**ENTRIES PROVIDED:**
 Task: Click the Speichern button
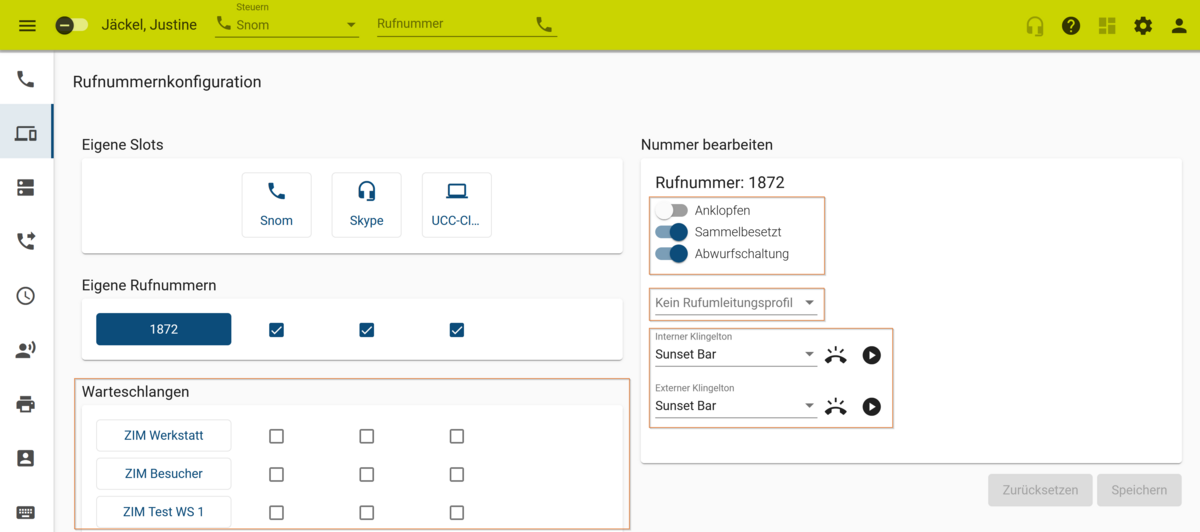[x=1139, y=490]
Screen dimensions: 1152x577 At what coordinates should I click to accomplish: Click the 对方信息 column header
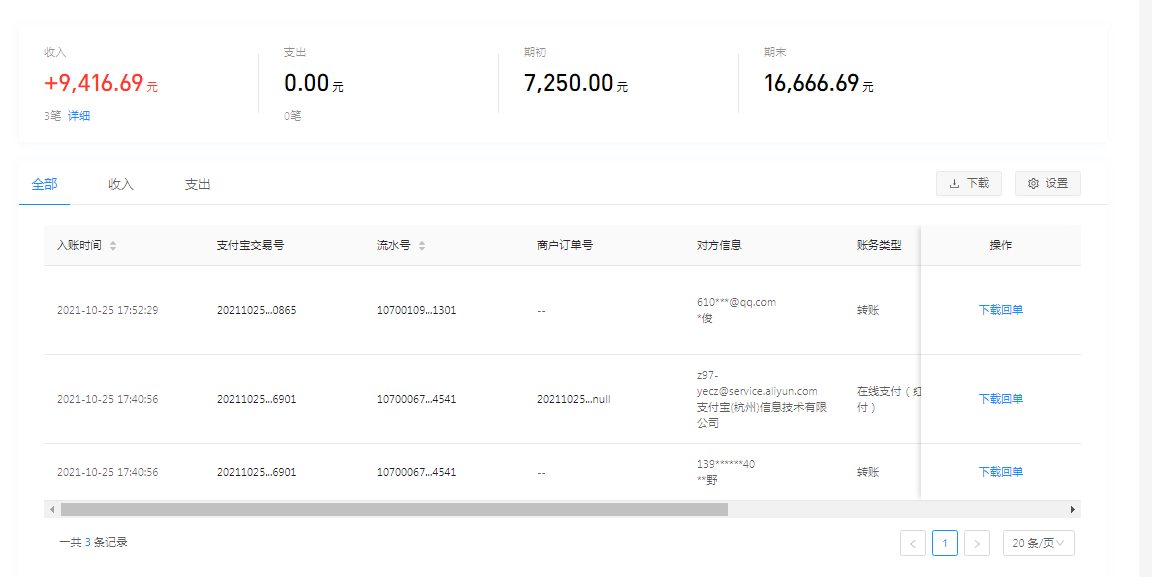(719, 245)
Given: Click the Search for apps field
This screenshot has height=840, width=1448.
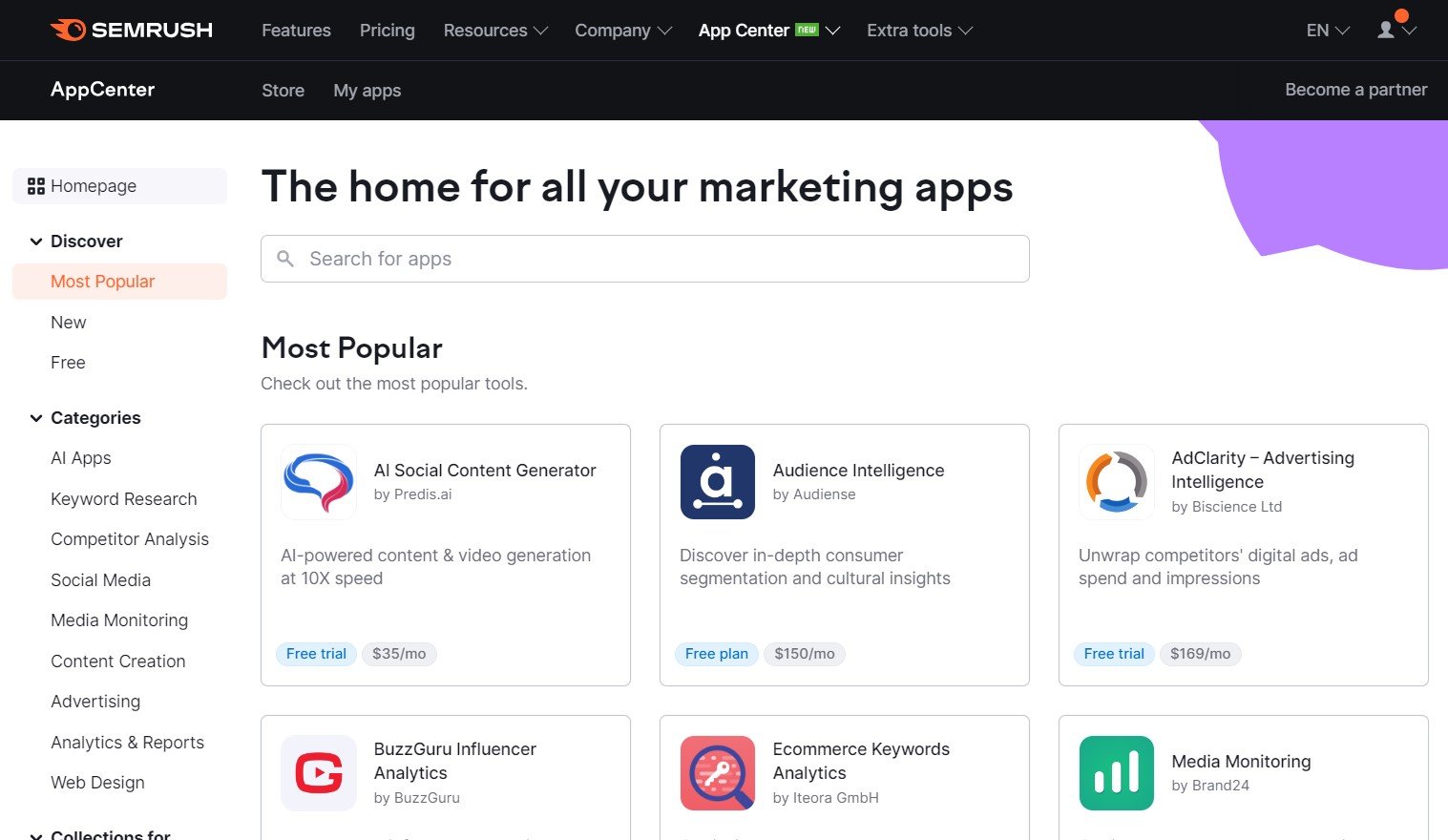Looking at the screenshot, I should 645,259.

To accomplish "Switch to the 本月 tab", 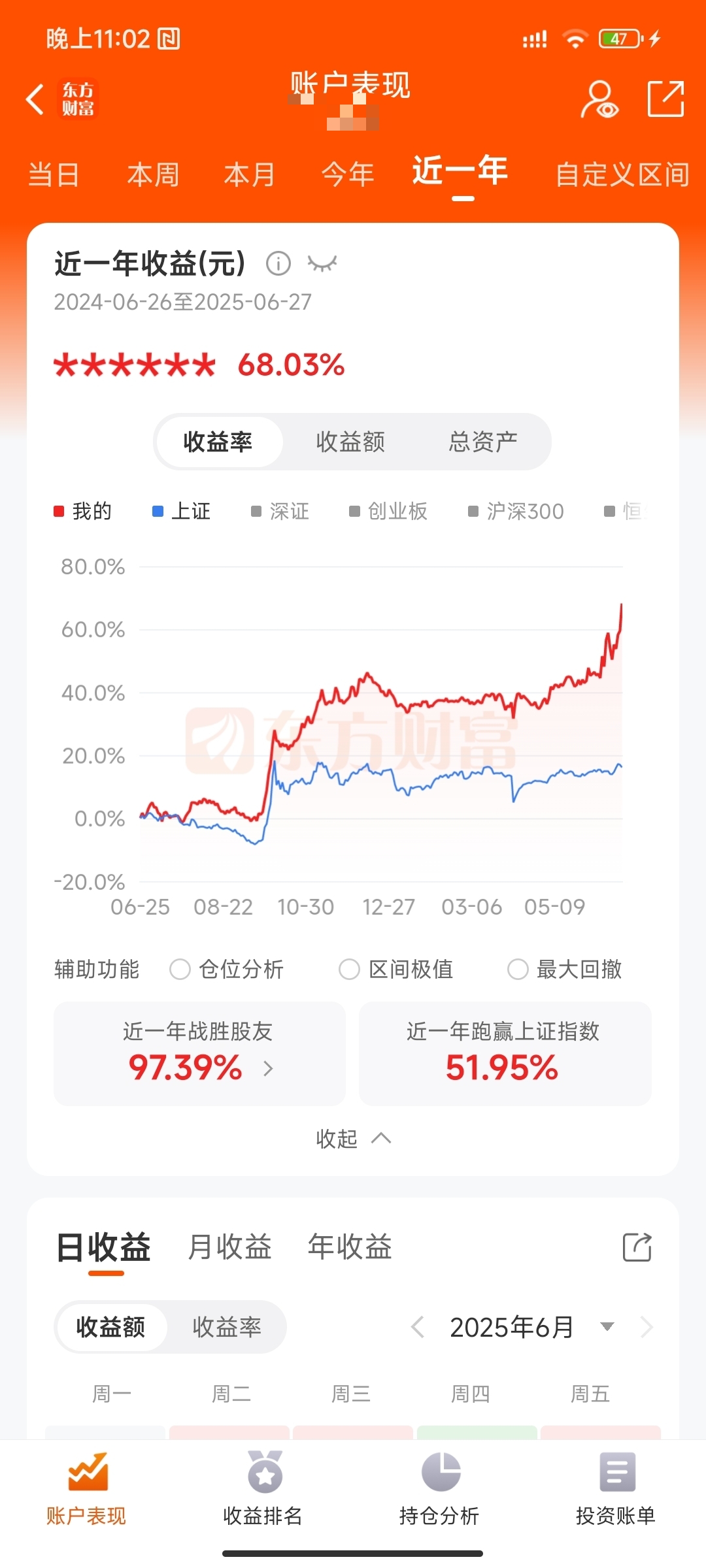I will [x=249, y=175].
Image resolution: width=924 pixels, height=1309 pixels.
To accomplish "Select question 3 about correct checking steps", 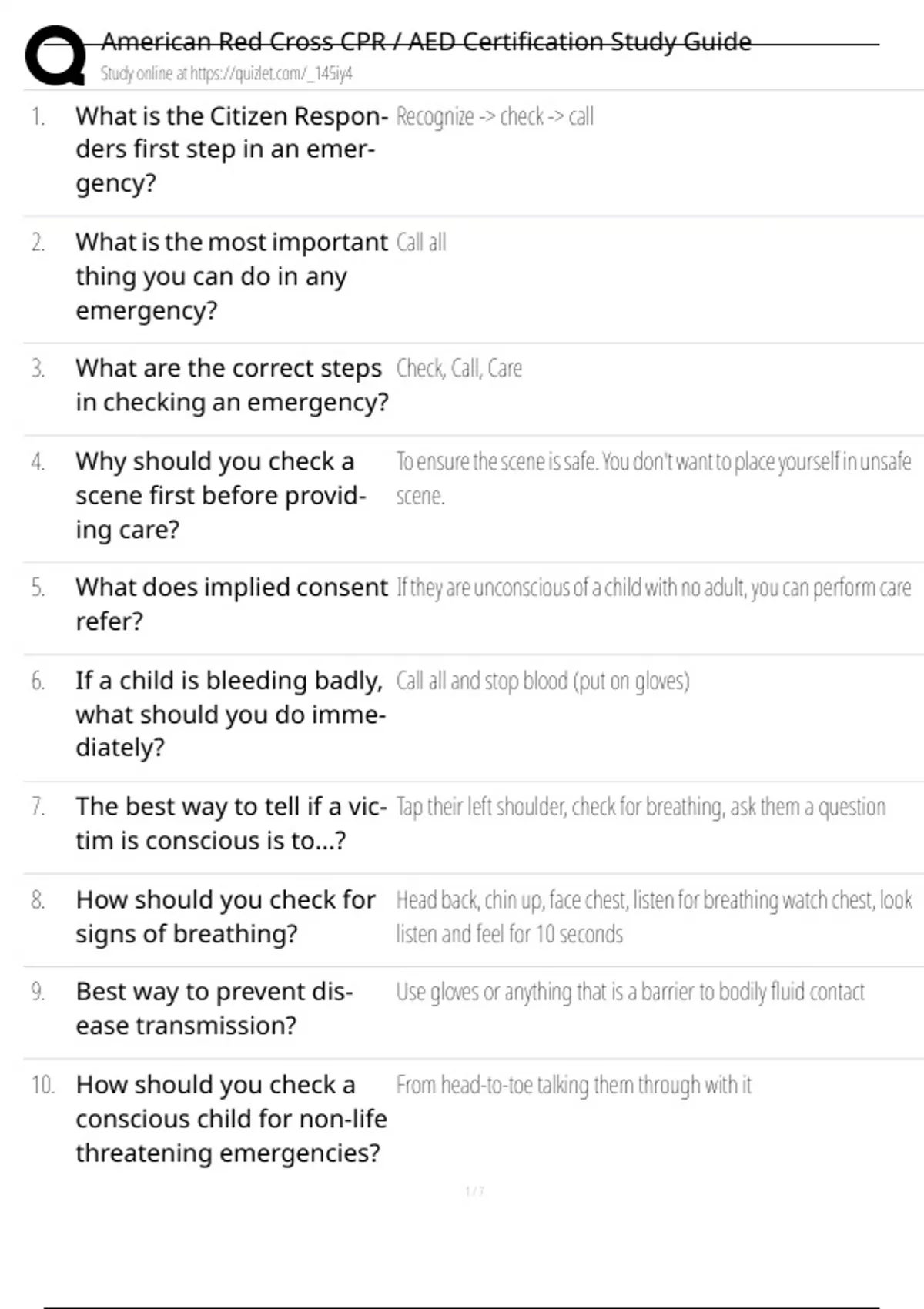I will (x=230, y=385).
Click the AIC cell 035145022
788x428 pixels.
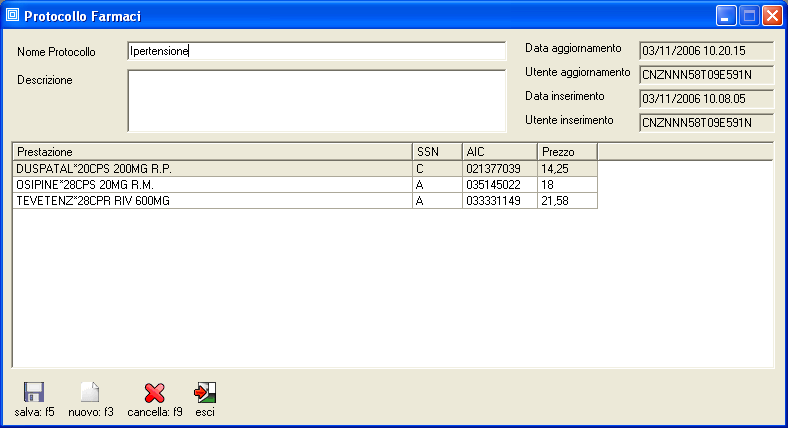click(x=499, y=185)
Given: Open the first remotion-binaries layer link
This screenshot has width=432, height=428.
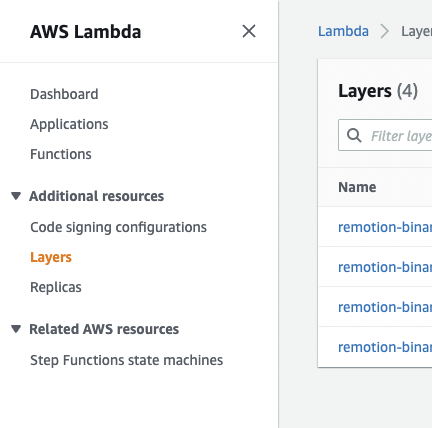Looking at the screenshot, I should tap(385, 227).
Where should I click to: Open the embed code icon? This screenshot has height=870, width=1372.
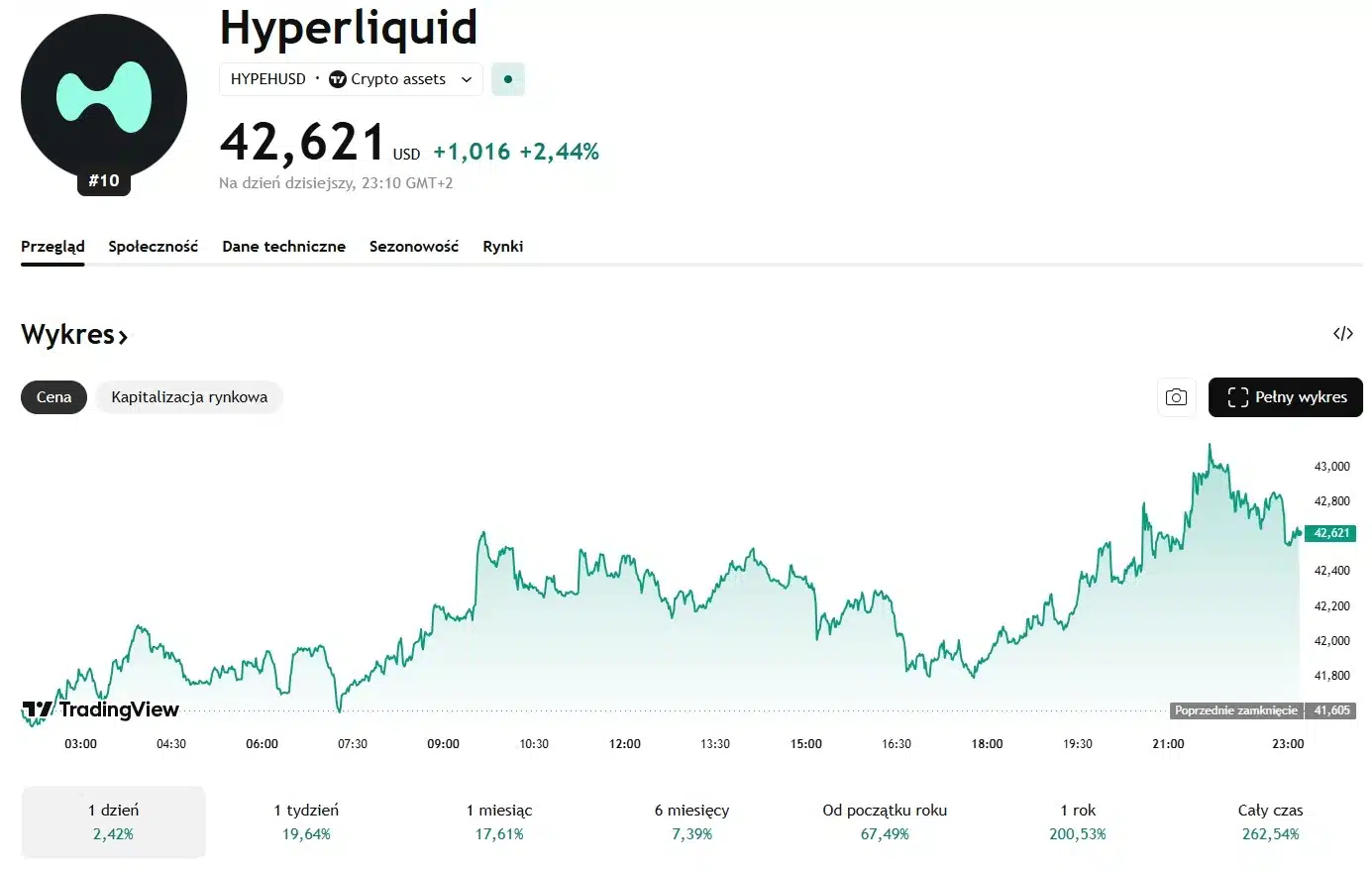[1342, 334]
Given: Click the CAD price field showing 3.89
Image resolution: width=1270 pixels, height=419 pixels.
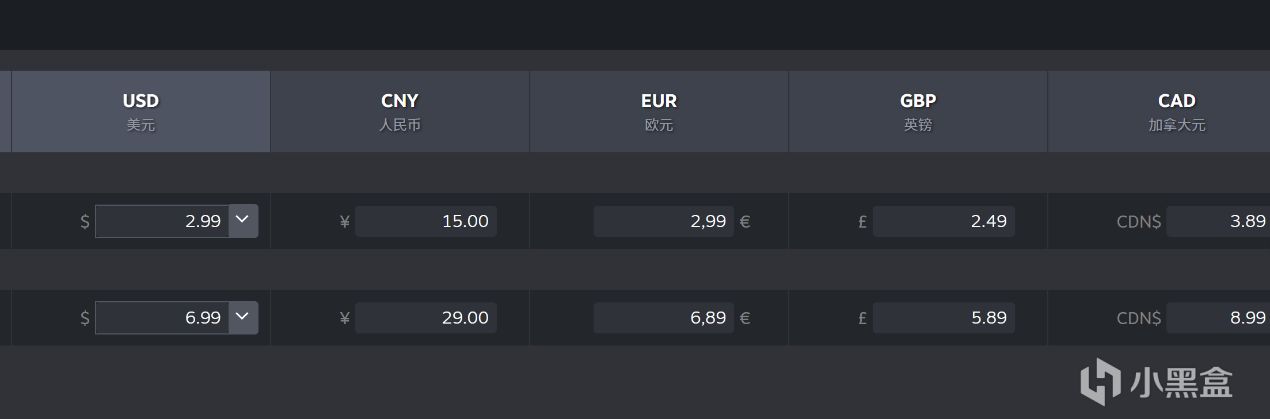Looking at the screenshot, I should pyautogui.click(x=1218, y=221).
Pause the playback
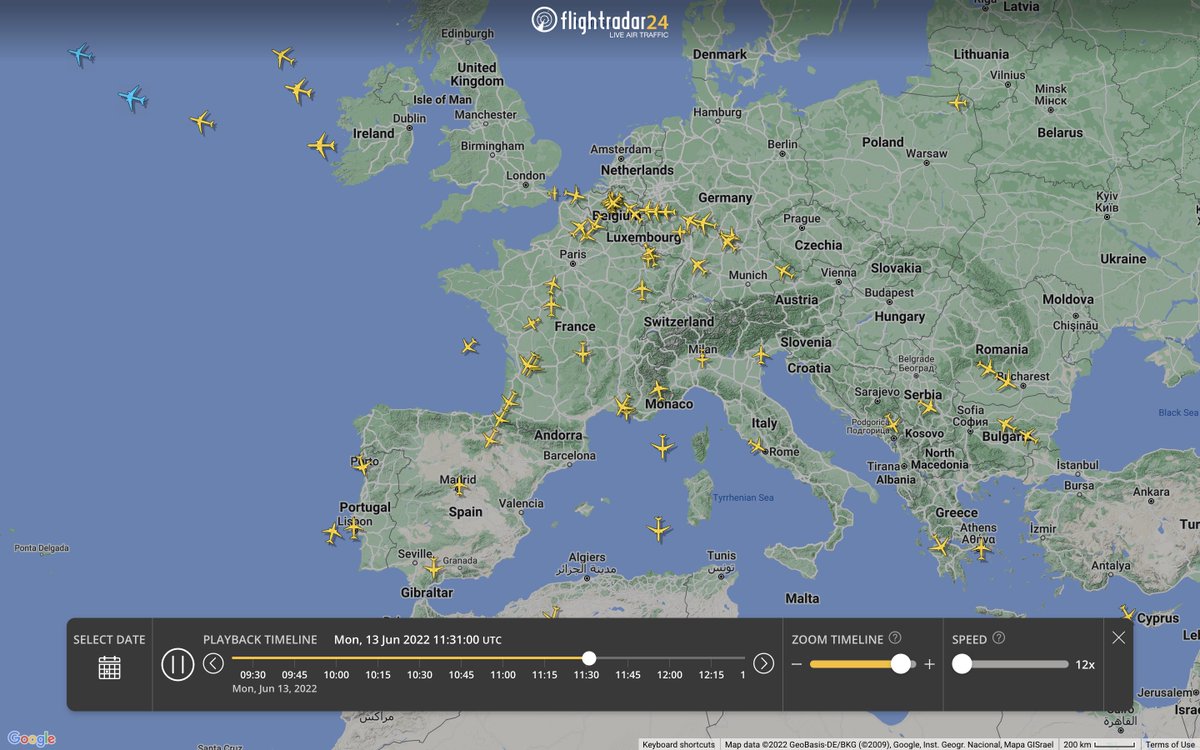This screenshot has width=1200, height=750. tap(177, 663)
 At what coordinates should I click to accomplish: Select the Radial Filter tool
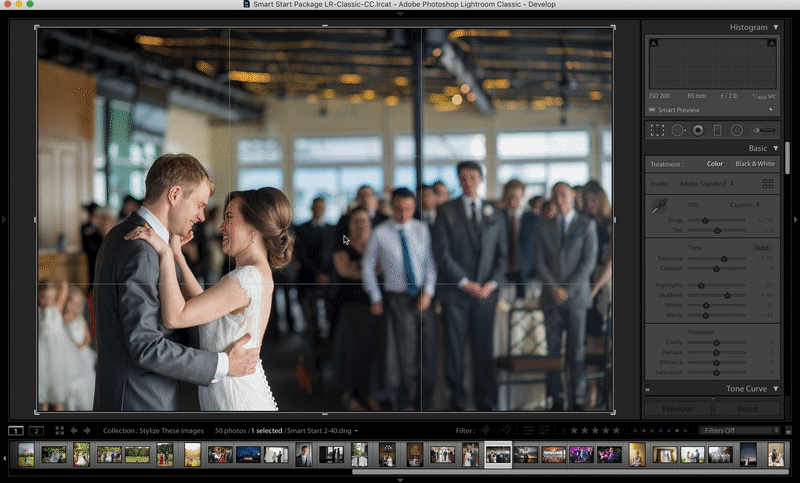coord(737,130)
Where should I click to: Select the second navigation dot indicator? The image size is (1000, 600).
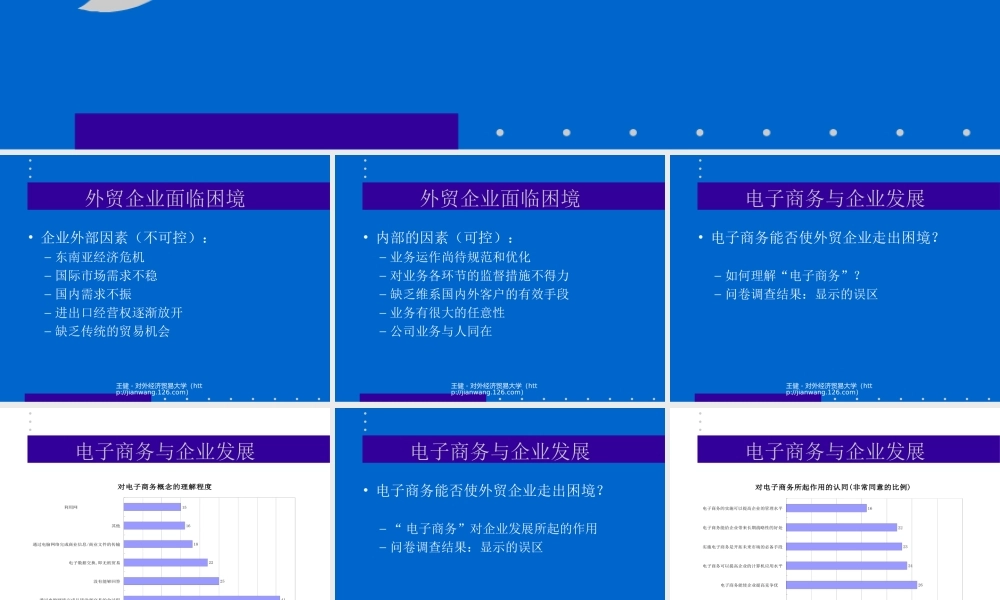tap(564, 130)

**WHAT YOU WILL DO:** If a line above includes the string "Given", pick it out.

**RESPONSE TO THIS TASK:**
Given: Click the Search for apps field
Given: Open the first remotion-binaries layer link
Given: Click the CAD price field showing 3.89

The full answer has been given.